Well then, I think I’ve thoroughly scratched my obsession of the month! (For the moment.) Any t-shirt fitting gurus out there care to comment, or have a preference?


Lounge Set in Brushstrokes

My new lounge set came together last week. I feel like a Hundertwasser painting.

Or perhaps a tropical soldier?

But this head to toe print is only going inside the house! I wanted to photograph these a week ago but the weather has been downright gloomy and dark for days. (I’m not complaining, though! We’ve needed the rain terribly.)

I went ahead with my idea to design one based on a New Look pattern, giving me an excuse to further tweak my t-shirt pattern beyond recognition. This version at Behind the Seams first drew my attention to the New Look pattern, probably because the fabric was in a similarly swishy print. I liked how she used bands for the sleeves and an exposed facing for the neckline rather than bindings so I did the same.

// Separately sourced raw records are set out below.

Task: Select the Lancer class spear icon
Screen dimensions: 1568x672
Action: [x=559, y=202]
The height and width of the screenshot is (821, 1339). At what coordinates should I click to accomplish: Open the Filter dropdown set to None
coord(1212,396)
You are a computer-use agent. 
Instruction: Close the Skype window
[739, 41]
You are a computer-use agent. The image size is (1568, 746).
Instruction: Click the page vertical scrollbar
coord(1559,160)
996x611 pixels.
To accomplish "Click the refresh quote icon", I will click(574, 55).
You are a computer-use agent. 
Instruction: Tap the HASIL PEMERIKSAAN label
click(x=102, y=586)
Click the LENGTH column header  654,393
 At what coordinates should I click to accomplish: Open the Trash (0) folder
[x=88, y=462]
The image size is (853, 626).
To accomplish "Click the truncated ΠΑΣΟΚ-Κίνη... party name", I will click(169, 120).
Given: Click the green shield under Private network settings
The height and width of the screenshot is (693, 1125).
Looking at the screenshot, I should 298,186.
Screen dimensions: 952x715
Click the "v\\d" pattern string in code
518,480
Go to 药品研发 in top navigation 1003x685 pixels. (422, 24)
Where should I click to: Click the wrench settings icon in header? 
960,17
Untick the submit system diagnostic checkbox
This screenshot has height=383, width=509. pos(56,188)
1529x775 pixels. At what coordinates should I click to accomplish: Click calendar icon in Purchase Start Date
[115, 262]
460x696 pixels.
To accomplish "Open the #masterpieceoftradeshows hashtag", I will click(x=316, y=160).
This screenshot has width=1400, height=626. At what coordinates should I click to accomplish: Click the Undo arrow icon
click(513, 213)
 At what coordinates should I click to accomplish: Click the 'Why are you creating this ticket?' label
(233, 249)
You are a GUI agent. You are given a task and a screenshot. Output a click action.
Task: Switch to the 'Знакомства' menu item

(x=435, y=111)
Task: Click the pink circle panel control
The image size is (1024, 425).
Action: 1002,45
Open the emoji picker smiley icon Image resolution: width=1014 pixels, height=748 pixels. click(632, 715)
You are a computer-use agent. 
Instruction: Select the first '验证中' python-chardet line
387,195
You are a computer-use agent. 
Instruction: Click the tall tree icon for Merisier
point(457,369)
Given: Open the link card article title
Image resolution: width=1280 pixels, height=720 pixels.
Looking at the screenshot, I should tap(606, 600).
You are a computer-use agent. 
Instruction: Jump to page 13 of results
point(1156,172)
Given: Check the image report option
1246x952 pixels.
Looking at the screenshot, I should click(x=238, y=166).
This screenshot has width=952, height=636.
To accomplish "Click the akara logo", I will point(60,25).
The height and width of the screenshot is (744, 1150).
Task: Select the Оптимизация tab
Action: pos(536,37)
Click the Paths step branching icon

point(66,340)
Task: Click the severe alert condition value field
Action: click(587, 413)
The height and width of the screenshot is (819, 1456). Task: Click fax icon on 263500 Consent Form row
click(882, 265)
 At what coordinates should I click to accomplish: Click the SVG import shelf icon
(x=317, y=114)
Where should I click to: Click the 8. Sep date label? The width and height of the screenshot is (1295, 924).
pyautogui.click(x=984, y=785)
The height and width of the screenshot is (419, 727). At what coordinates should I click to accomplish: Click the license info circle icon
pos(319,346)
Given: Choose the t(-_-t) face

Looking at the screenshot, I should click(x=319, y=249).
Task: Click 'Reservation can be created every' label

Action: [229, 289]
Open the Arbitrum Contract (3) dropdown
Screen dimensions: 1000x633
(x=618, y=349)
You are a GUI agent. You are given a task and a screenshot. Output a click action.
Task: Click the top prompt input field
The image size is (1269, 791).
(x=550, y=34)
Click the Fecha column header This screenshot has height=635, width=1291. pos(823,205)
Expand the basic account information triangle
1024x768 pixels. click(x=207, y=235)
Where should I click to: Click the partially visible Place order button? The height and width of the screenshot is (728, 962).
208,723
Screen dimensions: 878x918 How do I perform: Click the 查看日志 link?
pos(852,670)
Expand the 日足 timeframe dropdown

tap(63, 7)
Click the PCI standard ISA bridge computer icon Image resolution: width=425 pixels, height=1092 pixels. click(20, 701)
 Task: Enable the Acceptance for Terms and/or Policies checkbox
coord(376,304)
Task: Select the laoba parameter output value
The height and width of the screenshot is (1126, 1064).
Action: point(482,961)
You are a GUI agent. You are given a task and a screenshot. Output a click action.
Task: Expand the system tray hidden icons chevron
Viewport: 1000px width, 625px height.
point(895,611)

I also copied the idea to make a flat hip band rather than New Look’s ruched/gathered look. It would be very easy to change to a ruched band if I were to make this again. I originally cut the band to be two inches narrower than my total hip measurement. That was a wild guess–I know nothing about negative ease guidelines–so I basted it together for a test and then took out another three inches.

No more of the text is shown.